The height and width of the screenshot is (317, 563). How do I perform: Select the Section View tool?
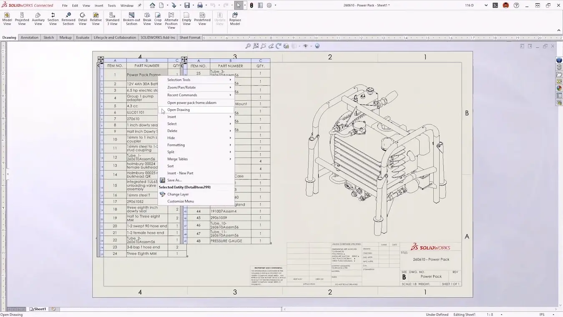53,18
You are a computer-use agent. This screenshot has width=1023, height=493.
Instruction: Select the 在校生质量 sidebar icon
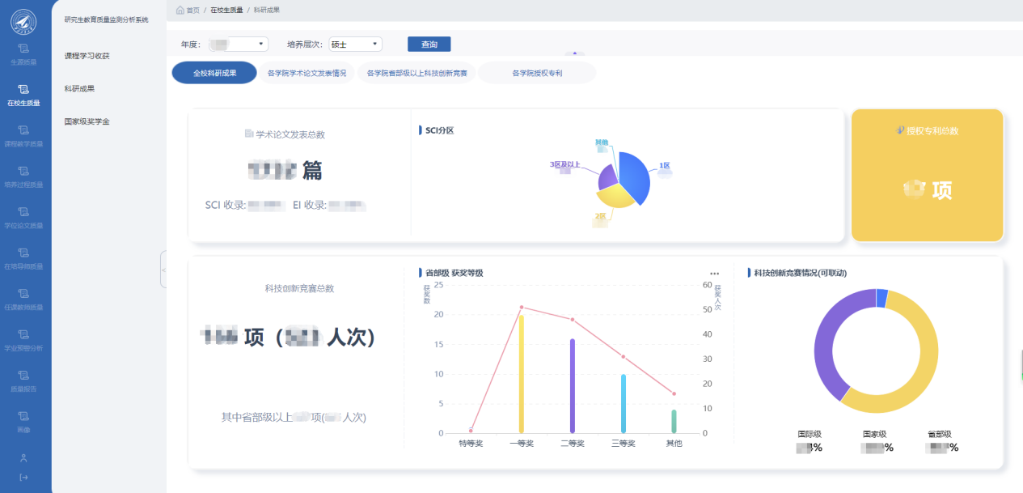click(x=23, y=94)
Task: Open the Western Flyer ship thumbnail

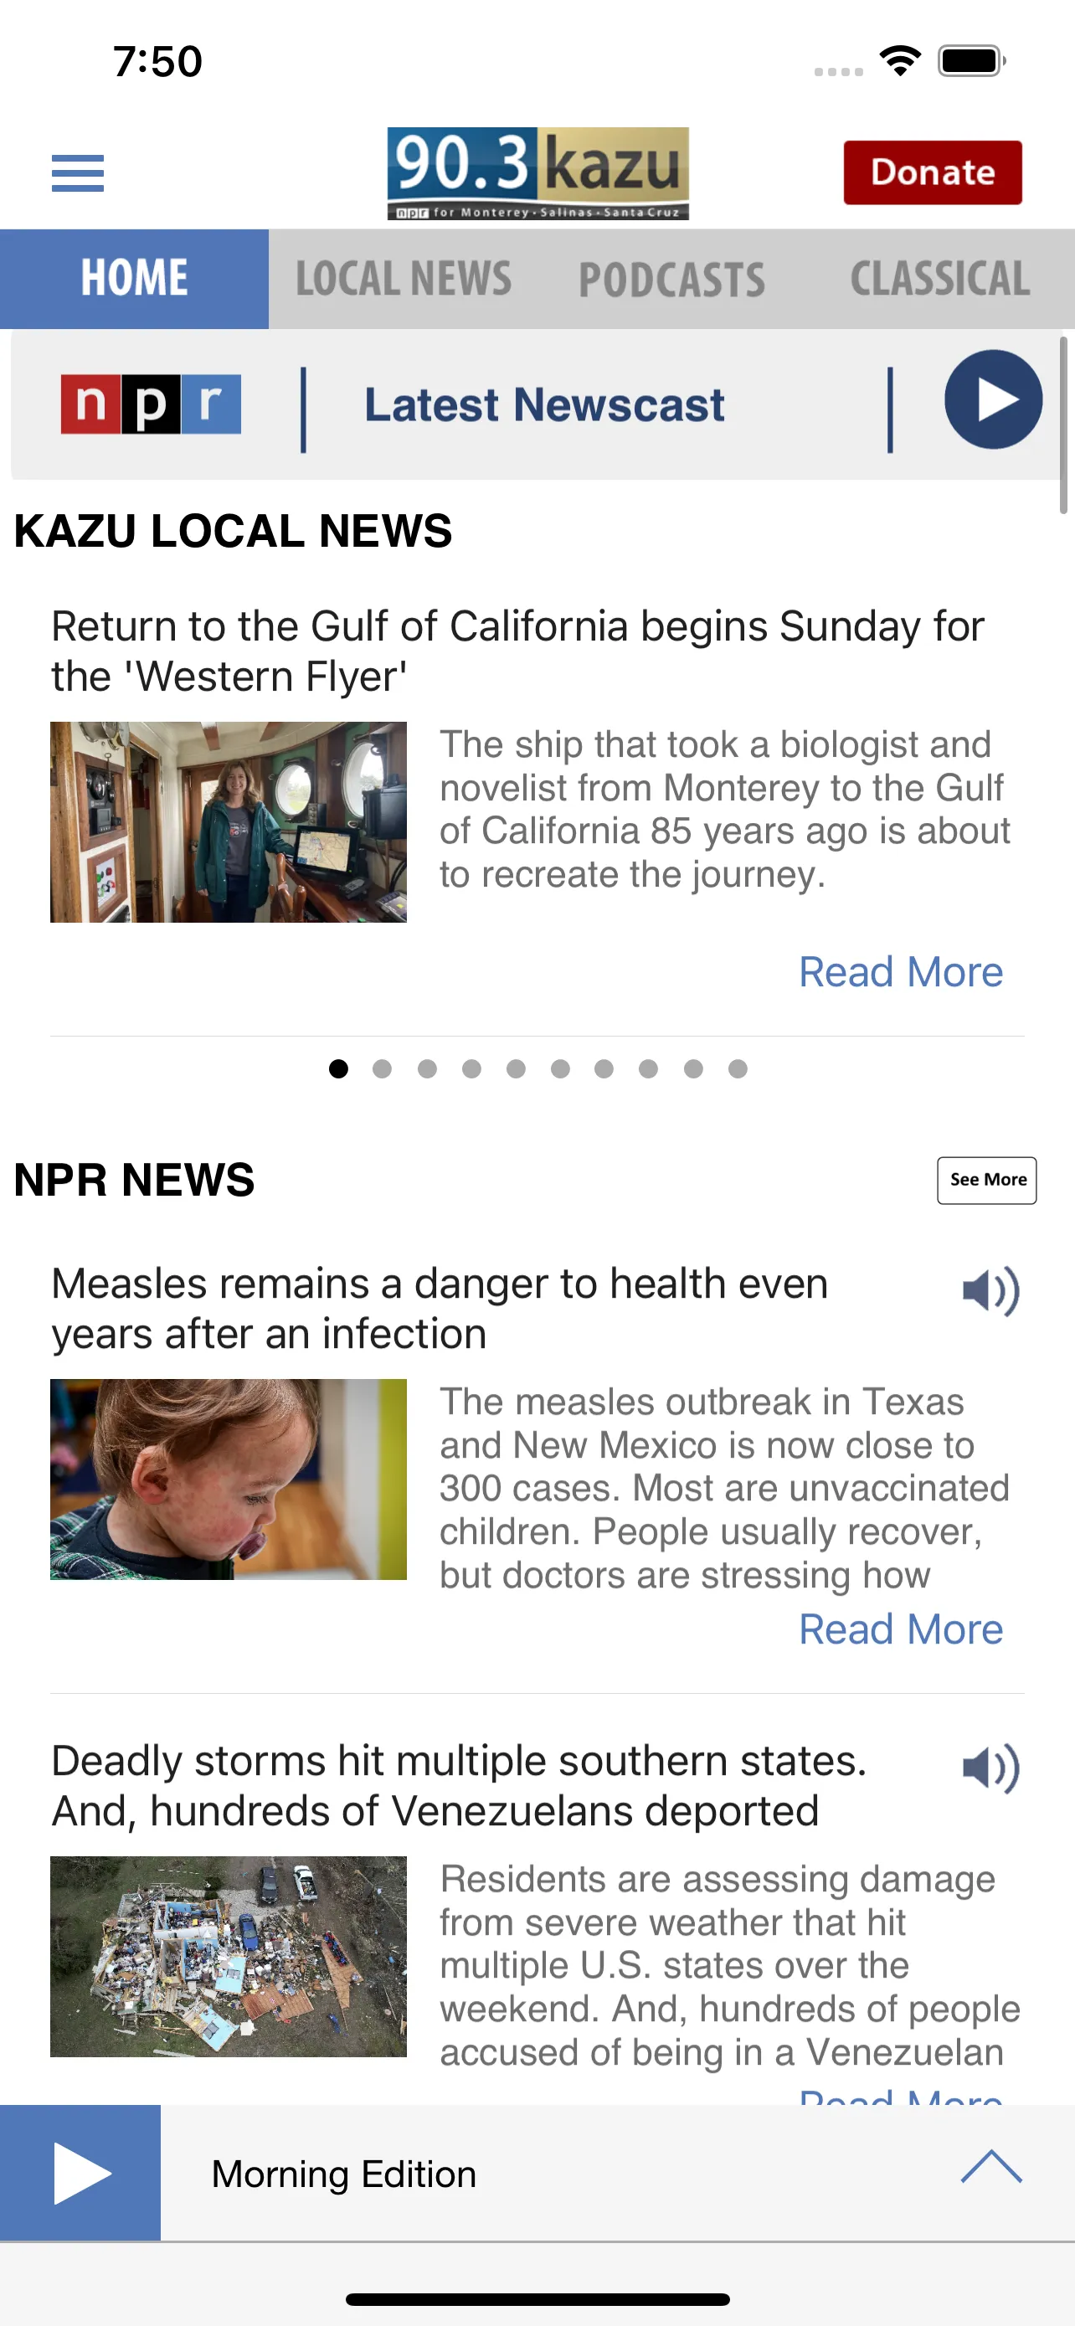Action: [x=228, y=822]
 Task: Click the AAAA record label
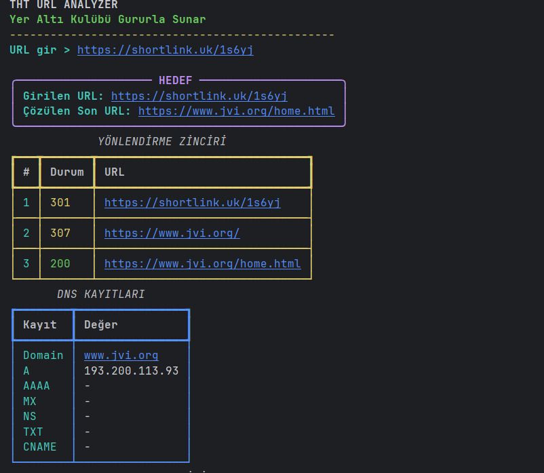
+++++
• _What the task requires_: Transcribe the whole listing exactly. Pictures stay out of your copy.

• _Your response_:
The height and width of the screenshot is (317, 563). How do I perform: Select the Section View tool?
53,18
You are a computer-use agent. This screenshot has width=1023, height=493.
Instruction: Select the 在校生质量 sidebar icon
click(x=23, y=94)
Task: Open the Western Flyer ship thumbnail

Action: [x=228, y=822]
 Task: Click the AAAA record label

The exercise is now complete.